_ACTIVITY:_ Return the lines below exactly as they appear, starting at the line that contains "What do you see at coordinates (481, 994)" and ending at the line that contains "floating-assistive-button is located", including both.

════

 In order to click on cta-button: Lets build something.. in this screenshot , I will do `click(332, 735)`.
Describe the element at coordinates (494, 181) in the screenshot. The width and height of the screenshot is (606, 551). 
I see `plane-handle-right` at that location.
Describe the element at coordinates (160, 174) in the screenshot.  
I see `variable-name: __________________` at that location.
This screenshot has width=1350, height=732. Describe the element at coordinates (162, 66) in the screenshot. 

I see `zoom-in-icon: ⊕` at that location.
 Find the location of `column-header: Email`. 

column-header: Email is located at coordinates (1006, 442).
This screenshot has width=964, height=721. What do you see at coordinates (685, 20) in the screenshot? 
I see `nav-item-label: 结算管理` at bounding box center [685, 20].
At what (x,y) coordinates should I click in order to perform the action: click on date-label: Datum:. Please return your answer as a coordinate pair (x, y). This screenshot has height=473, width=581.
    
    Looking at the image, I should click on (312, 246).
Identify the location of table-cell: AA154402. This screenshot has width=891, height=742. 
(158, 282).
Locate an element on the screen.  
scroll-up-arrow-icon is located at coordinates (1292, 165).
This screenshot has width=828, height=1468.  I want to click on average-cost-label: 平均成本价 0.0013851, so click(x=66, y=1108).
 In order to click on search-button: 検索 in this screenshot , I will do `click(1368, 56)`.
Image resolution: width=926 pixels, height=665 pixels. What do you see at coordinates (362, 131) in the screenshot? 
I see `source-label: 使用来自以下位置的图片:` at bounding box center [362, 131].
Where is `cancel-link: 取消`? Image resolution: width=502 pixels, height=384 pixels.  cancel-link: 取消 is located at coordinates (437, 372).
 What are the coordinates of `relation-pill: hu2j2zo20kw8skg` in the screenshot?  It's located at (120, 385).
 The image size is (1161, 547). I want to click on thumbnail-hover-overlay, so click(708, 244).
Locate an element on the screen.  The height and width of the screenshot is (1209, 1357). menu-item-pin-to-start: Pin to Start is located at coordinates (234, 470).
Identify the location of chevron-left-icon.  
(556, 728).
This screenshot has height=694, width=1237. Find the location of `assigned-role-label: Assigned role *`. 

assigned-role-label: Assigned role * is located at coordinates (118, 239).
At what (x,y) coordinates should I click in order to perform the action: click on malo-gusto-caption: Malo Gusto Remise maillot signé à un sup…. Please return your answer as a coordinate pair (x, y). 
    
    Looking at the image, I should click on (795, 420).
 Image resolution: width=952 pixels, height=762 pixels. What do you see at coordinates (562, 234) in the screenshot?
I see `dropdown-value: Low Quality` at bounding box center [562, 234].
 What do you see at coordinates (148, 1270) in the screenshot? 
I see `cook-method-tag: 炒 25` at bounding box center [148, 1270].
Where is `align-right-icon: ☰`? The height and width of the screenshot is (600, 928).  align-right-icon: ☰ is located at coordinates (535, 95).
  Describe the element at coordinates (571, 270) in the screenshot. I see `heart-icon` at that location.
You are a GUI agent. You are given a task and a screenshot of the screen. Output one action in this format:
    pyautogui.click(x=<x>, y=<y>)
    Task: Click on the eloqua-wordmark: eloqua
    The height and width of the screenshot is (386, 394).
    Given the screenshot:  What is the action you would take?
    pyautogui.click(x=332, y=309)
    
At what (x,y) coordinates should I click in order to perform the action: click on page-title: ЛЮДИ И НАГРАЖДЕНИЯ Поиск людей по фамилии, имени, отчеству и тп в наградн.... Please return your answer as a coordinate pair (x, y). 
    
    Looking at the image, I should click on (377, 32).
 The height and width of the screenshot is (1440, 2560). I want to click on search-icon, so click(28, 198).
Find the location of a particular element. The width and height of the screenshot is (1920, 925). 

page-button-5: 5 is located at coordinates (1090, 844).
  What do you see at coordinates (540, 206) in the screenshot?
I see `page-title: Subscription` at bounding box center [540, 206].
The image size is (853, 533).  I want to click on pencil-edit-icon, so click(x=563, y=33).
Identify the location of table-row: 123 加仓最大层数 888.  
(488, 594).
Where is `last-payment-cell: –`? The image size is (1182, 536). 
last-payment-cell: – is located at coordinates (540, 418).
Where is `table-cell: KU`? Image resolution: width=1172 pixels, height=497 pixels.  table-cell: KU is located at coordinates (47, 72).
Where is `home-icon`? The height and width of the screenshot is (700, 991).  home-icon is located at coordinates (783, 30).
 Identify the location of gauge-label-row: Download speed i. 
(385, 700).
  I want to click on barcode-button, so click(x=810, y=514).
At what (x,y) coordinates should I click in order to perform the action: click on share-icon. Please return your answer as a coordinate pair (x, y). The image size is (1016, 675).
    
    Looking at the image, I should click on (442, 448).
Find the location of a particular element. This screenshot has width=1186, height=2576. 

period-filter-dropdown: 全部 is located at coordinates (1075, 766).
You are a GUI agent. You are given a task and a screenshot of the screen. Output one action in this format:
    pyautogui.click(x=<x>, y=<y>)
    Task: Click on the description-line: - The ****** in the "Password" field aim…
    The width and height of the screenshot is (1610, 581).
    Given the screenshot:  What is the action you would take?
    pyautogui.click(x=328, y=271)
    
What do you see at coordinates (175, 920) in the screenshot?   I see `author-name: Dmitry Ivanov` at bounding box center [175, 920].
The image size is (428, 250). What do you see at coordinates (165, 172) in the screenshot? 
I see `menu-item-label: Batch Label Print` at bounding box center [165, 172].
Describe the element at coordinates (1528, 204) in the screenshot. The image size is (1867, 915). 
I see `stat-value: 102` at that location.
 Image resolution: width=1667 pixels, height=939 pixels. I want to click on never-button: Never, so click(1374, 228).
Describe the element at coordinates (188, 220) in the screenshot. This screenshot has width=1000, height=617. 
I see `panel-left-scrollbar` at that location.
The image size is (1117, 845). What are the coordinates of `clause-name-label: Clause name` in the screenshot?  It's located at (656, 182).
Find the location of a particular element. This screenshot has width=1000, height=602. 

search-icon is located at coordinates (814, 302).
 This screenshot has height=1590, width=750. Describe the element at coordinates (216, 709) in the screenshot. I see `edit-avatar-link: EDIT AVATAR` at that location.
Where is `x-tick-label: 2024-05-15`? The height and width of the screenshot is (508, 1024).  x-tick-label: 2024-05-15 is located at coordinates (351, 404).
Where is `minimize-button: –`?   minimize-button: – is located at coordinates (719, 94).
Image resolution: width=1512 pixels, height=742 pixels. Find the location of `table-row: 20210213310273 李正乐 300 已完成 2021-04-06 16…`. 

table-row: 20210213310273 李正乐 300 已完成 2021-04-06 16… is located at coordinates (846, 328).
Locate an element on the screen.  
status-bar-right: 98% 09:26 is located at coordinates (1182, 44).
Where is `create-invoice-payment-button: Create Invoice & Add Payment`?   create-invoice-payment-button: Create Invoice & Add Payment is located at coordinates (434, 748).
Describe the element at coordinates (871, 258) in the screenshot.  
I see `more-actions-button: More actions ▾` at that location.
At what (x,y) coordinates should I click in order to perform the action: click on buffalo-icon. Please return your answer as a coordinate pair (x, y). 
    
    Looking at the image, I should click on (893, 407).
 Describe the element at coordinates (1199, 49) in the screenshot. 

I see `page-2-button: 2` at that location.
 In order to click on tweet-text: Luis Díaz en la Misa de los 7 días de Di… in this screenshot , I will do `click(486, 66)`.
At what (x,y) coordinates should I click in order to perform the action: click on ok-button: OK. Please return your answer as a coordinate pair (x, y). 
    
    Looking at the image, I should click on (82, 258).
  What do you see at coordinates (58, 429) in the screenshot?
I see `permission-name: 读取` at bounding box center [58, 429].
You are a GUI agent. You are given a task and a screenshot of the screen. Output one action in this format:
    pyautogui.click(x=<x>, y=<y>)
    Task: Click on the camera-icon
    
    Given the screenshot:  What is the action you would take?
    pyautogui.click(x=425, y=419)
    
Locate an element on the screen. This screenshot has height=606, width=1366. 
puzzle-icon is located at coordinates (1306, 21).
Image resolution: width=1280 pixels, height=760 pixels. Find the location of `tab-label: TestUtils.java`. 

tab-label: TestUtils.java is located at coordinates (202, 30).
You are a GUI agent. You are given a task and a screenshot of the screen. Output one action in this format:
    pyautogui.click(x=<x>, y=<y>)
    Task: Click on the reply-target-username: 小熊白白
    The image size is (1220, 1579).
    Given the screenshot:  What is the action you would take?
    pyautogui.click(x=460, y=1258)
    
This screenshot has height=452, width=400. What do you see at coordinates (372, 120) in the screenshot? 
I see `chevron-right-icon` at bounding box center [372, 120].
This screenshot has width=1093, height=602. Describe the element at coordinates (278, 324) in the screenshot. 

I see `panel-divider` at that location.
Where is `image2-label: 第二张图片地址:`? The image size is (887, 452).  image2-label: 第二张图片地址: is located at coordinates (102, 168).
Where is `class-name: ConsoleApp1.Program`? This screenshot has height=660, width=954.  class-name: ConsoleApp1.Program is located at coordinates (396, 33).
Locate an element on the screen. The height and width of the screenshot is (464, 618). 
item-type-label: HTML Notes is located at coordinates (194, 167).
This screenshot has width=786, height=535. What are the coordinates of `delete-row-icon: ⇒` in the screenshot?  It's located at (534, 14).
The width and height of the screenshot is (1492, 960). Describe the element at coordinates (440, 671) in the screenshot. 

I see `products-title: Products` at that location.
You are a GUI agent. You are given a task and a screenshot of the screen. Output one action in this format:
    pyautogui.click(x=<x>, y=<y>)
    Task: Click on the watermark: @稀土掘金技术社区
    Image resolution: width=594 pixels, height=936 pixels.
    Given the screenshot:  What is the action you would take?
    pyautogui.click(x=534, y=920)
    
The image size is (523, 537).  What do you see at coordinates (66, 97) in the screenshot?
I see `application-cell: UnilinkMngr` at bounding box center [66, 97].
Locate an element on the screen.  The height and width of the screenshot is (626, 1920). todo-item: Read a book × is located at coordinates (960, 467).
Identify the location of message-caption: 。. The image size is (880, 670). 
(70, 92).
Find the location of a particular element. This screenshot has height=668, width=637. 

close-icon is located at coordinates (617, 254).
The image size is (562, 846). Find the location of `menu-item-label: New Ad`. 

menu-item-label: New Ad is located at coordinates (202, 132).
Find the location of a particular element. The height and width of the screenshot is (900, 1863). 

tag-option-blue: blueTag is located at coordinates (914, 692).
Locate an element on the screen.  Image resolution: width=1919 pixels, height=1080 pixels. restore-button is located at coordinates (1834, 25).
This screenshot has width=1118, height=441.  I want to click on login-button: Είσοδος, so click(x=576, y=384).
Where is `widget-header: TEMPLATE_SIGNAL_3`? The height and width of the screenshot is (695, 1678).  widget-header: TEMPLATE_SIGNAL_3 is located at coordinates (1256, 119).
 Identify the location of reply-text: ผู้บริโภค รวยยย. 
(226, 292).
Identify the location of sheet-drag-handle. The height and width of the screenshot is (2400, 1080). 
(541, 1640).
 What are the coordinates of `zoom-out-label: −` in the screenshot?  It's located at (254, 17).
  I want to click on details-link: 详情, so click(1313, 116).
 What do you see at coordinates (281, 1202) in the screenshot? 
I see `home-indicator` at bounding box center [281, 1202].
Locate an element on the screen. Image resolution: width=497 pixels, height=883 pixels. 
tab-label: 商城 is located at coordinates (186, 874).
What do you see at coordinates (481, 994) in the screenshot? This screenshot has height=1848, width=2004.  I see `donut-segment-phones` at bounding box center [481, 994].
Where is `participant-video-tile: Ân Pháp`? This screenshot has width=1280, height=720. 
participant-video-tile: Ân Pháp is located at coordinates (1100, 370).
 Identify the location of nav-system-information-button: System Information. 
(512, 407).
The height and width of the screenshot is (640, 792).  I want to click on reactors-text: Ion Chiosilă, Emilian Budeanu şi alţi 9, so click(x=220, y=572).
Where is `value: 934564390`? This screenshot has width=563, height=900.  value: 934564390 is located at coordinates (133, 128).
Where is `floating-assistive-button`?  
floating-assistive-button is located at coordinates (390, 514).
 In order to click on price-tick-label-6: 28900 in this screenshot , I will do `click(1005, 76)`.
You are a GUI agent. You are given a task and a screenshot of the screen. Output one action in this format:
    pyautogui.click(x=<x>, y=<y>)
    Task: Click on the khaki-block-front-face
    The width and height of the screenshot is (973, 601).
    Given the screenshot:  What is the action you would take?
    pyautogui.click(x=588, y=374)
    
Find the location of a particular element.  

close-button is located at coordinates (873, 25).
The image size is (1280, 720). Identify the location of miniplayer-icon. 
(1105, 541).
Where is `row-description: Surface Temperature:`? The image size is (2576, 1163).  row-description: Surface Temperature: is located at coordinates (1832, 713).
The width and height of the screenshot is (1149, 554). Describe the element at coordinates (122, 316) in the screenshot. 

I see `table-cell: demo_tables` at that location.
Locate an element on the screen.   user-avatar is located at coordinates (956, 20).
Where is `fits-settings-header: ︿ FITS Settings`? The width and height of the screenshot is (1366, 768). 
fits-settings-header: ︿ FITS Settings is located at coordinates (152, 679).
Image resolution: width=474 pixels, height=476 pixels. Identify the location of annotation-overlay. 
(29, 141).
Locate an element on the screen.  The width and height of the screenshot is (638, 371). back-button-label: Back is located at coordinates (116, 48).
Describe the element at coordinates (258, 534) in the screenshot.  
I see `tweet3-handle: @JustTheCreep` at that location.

════

_OUTPUT OF THE EXERCISE:_
What do you see at coordinates (481, 994) in the screenshot? This screenshot has height=1848, width=2004.  I see `donut-segment-phones` at bounding box center [481, 994].
Where is `participant-video-tile: Ân Pháp`? This screenshot has width=1280, height=720. 
participant-video-tile: Ân Pháp is located at coordinates (1100, 370).
 Identify the location of nav-system-information-button: System Information. 
(512, 407).
The height and width of the screenshot is (640, 792).  I want to click on reactors-text: Ion Chiosilă, Emilian Budeanu şi alţi 9, so click(x=220, y=572).
Where is `value: 934564390`? This screenshot has width=563, height=900.  value: 934564390 is located at coordinates (133, 128).
Where is `floating-assistive-button`?  
floating-assistive-button is located at coordinates (390, 514).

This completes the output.